==== TRECHO

Resumo de Reunião Clínica
 

Uma mulher de quase quarenta anos foi internada com dores abdominais com irradiação para a região lombar de início há poucos meses, logo após ter-se submetido à cirurgia para correção de varizes nos membros inferiores. Exames revelaram apenas a existência de um edema no pâncreas e a paciente foi internada para elucidação diagnóstica, com os diagnósticos iniciais de pancreatite e de varizes pélvicas (do ovário).
A relação que se estabeleceu entre a entre a equipe assistencial e a paciente era de desconfiança: alguns membros da equipe não acreditavam nas queixas álgicas da paciente porque, para eles, o comportamento dela na enfermaria não se coadunava com o de uma pessoa que estaria sentindo fortes dores. O mesmo se passava com os familiares e o marido da paciente. Mas com a psicóloga algo diferente ocorreu, pois logo no primeiro atendimento a paciente revelou estar passando por uma importante crise conjugal em decorrência do afastamento mútuo do casal: o marido, muito ciumento, se queixa que ela esconde alguma coisa dele e ela sente-se muito insatisfeita com o comportamento calado e pouco afetivo dele. Logo em seguida relatou, pela primeira vez em sua vida, que foi violentada pelo pai, alcoolizado e armado, quando com dezoito anos. Na época tinha um namorado que a deixou quando notou a gravidez e até hoje não sabe quem é o pai de sua filha. Aos onze anos o avô a salvou de uma situação de violência sexual provocada pelo tio. O relacionamento da paciente com o marido e com a equipe sofreu uma nítida melhora com o acompanhamento da Psicologia Médica e a paciente continua internada, ainda em pesquisa diagnóstica.

========
==== LINHAS FORNECIDAS

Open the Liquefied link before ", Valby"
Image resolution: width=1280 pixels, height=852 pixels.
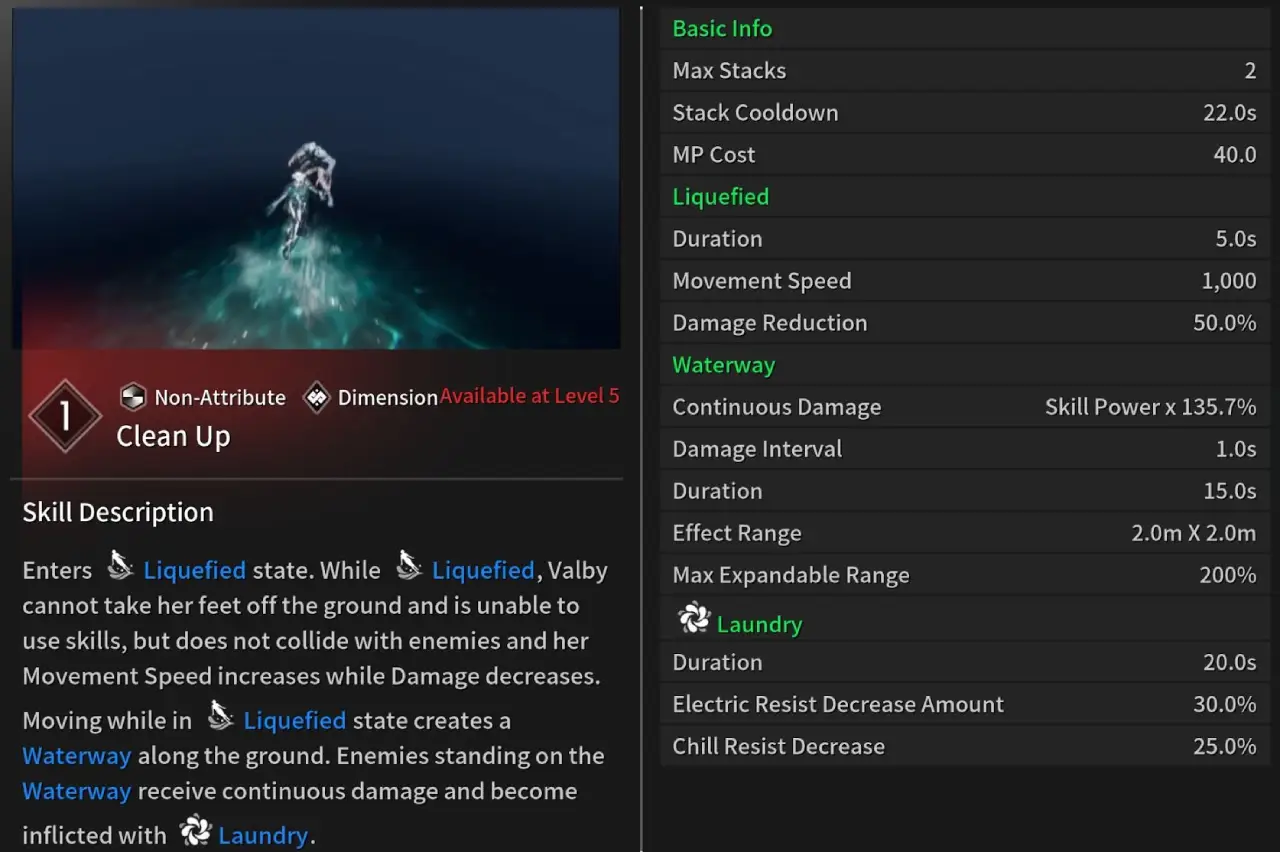(483, 571)
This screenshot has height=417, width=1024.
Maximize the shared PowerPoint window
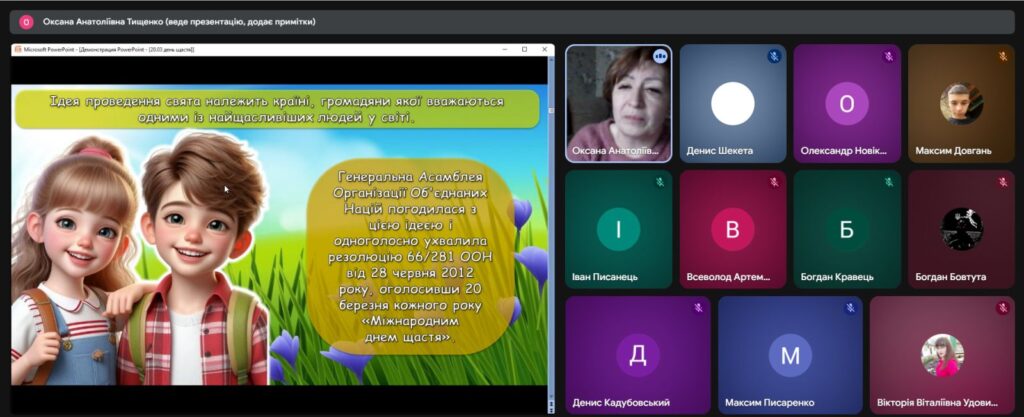525,49
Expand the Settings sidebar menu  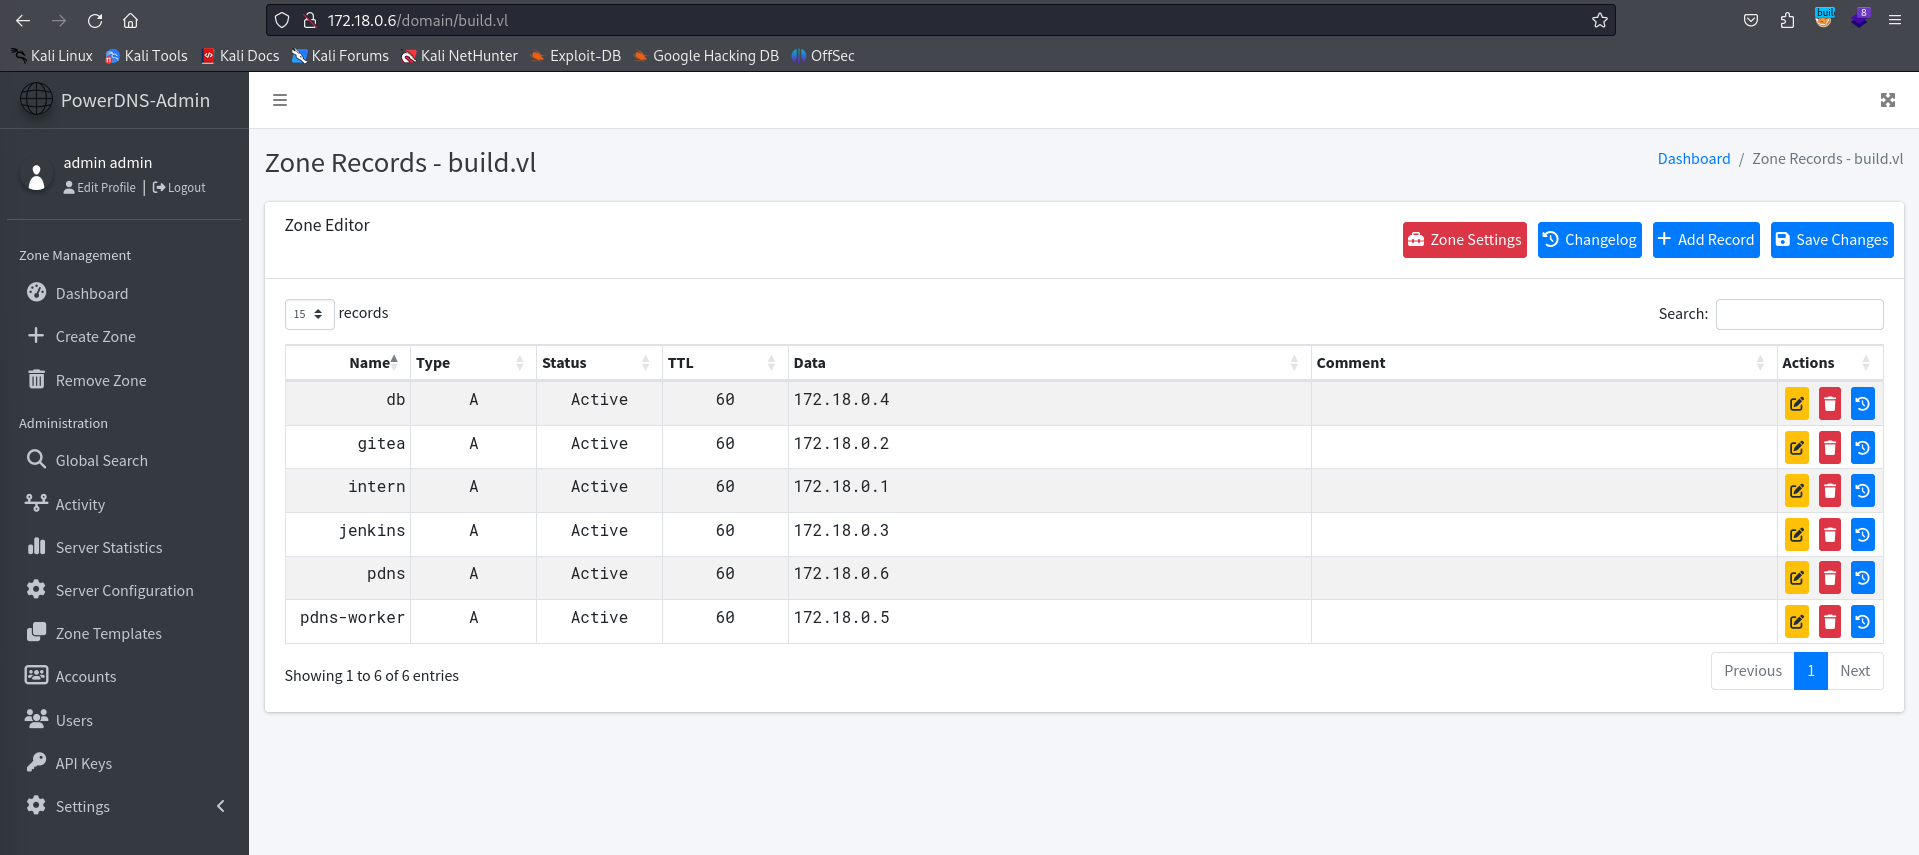[124, 806]
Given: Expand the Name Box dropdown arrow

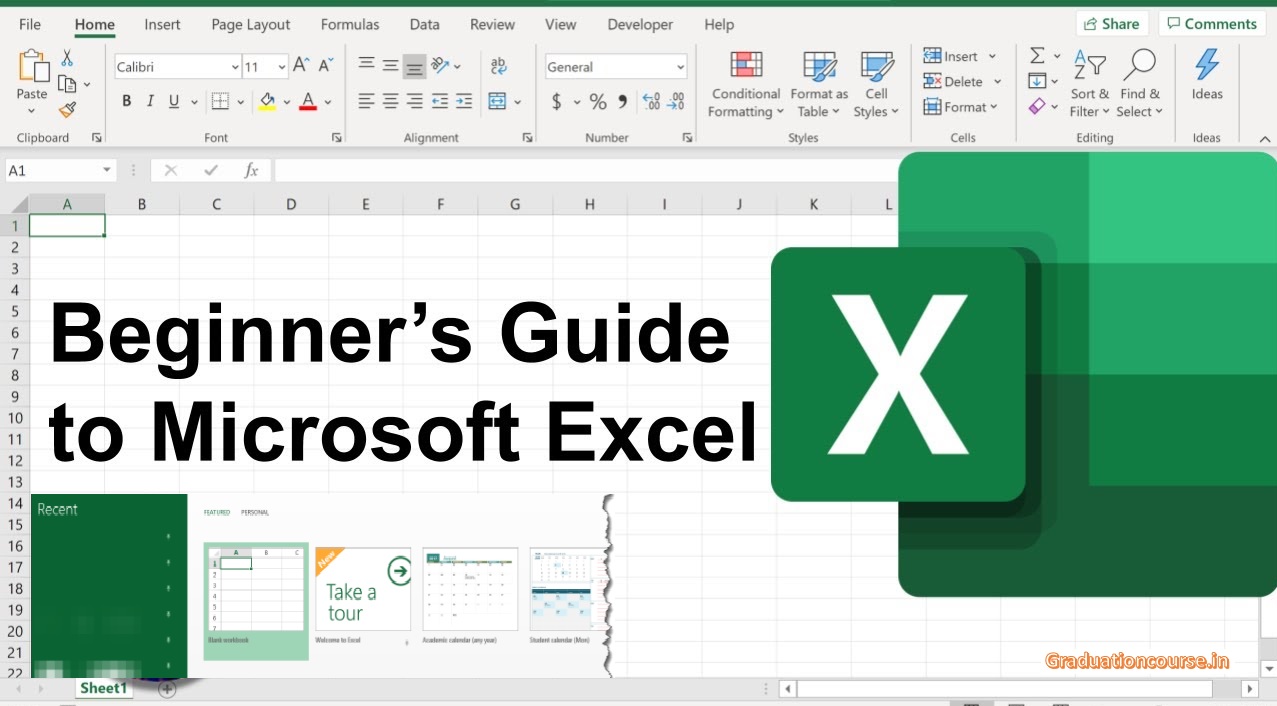Looking at the screenshot, I should (x=107, y=171).
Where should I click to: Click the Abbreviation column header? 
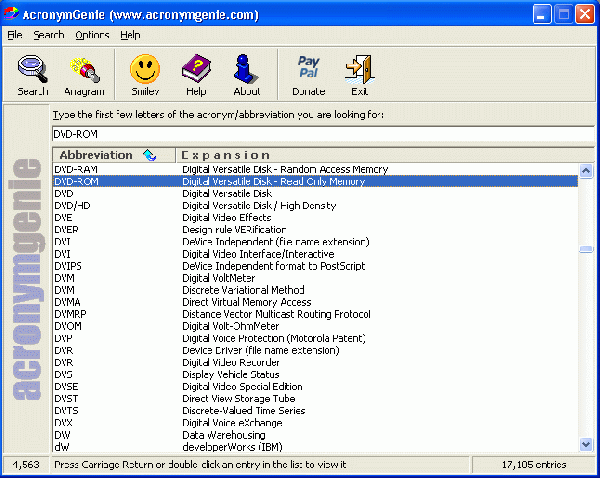click(95, 155)
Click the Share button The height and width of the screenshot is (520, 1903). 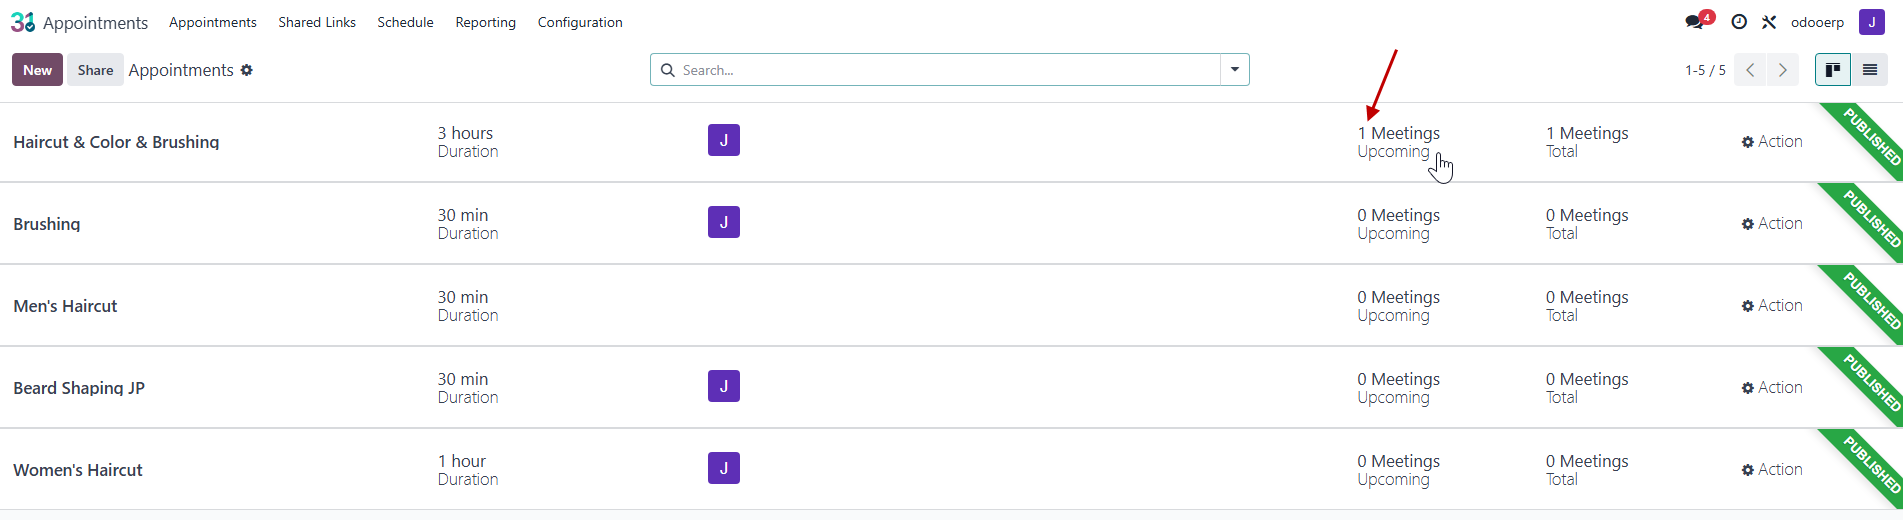click(95, 70)
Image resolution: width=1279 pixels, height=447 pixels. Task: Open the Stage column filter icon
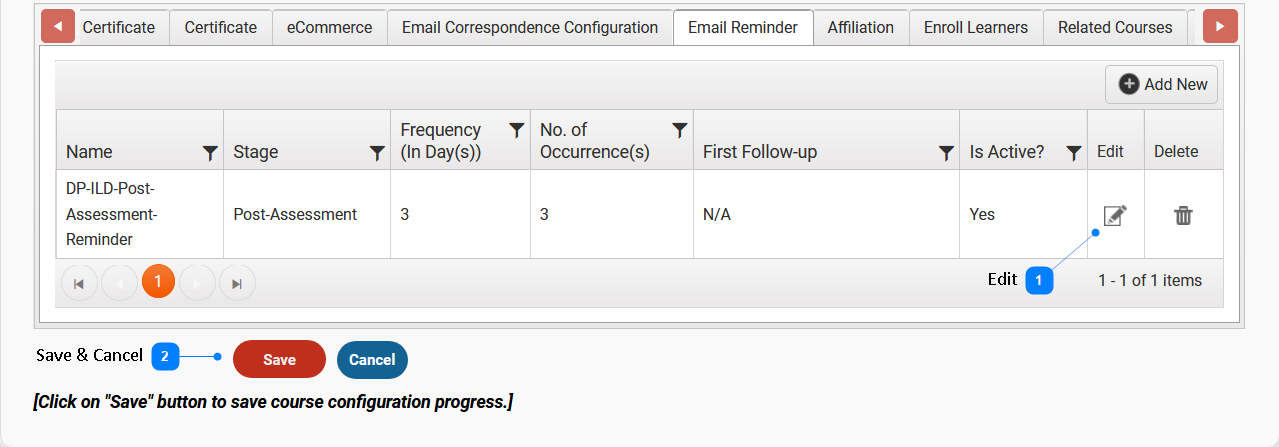pyautogui.click(x=377, y=153)
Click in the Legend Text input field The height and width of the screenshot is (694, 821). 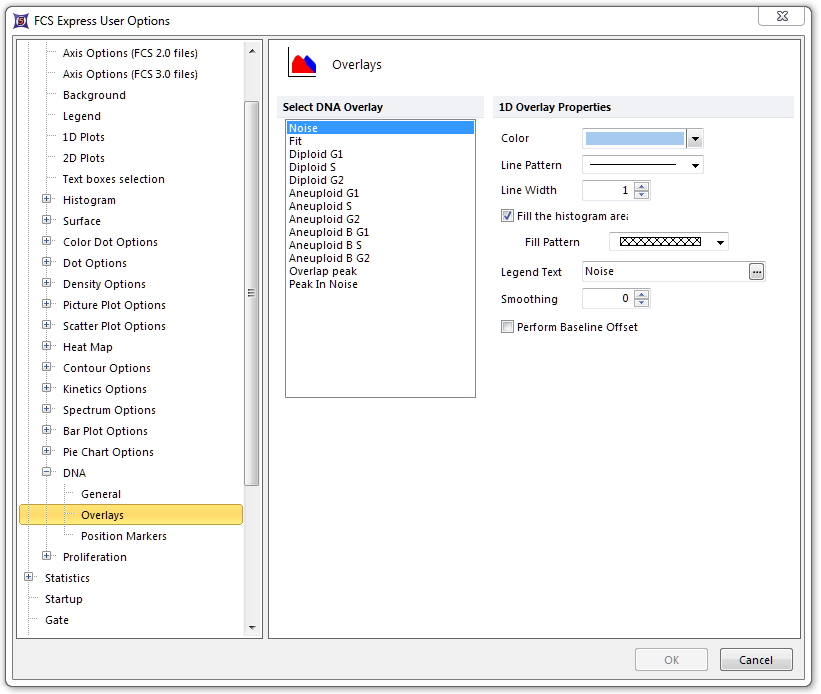[x=664, y=271]
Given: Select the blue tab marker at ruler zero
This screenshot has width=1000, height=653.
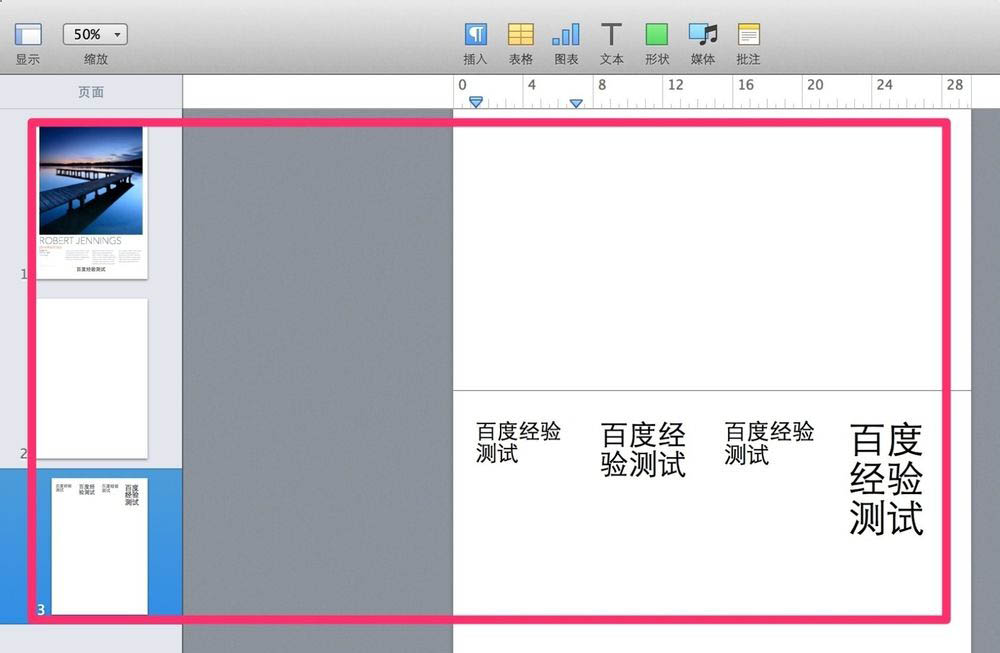Looking at the screenshot, I should (475, 102).
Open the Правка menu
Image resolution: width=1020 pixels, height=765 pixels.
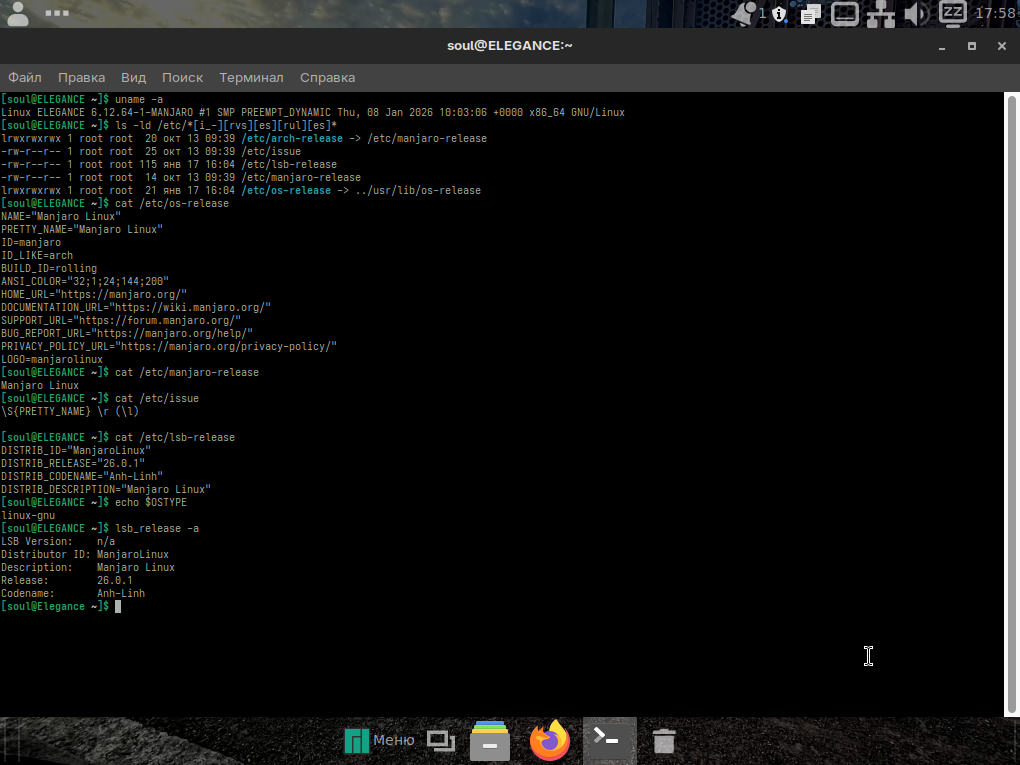pos(81,77)
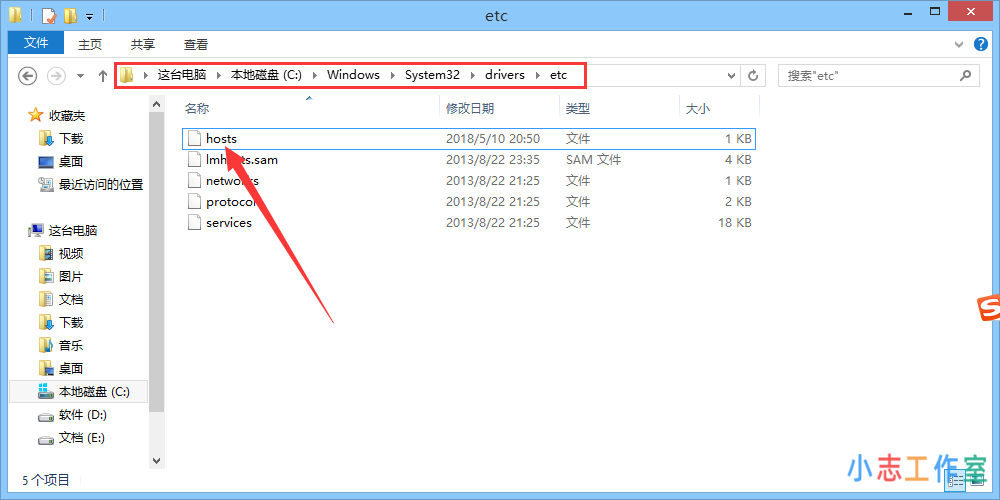Open the recent locations dropdown arrow

coord(81,76)
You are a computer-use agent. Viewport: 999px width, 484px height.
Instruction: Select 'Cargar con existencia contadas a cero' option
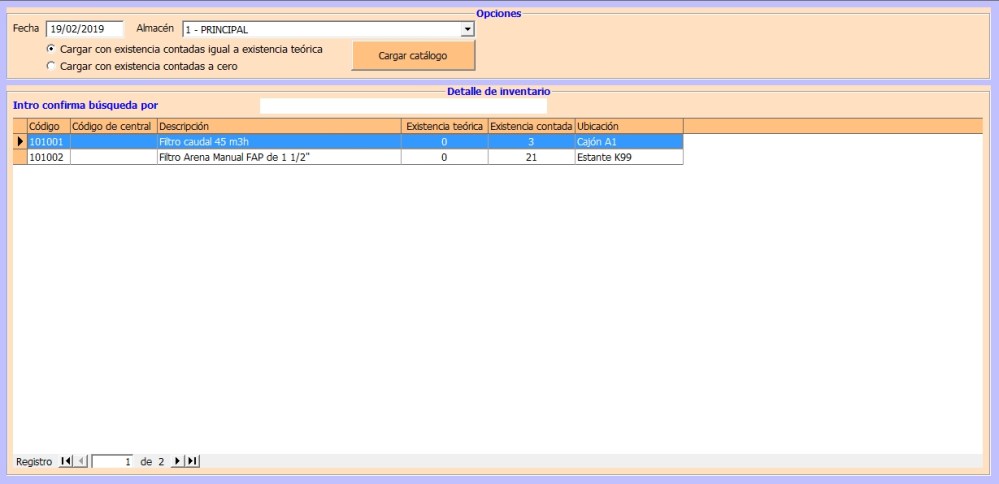(52, 66)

========

▶ **CONJUNTO DE TAREFAS**:
1 - Extraia do resumo clínico, sem nenhuma alteração, o trecho que vai de "Resumo de Reunião" a "pélvicas (do ovário).".
2 - Por favor, escreva a continuação do resumo clínico a partir da última frase apresentada.
Não é preciso consultar as linhas.

▶ **RESPOSTAS**:
1 -
Resumo de Reunião Clínica
 

Uma mulher de quase quarenta anos foi internada com dores abdominais com irradiação para a região lombar de início há poucos meses, logo após ter-se submetido à cirurgia para correção de varizes nos membros inferiores. Exames revelaram apenas a existência de um edema no pâncreas e a paciente foi internada para elucidação diagnóstica, com os diagnósticos iniciais de pancreatite e de varizes pélvicas (do ovário).

2 -
A discussão foi iniciada assinalando-se ser este mais um caso em que fica evidente a inter-relação entre crise existencial e adoecimento. Como a maioria das pessoas que foram vítimas de violência sexual, a paciente também não conseguia deixar ninguém se aproximar dela (o que provocava o ciúme do marido e a desconfiança dos familiares e da equipe) e cobrava das pessoas atenção e dedicação na tentativa inconsciente de compensar a agressão sofrida. A experiência de vínculo da paciente estava comprometida tanto pela não elaboração da experiência traumática como também pelo sentimento inconsciente de culpa. A primeira a deixou com medo de todos e o segundo, que decorre dos desejos edípicos inconscientes, a deixou com medo de se aproximar (de seduzir a todos como imagina ter seduzido o tio e o pai). O fato de não procurar tirar a limpo a paternidade de sua filha fala a favor do desejo edípico inconsciente de manter a ilusão de a mesma ser filha do seu pai, o que fortalece o sentimento inconsciente de culpa. Este sentimento, por trazer o risco de desencadear a busca de expiação, por vezes através de um tipo particular de indução iatrogênica conhecida como síndrome de eutanásia deve ser o foco da atenção da Psicologia Médica.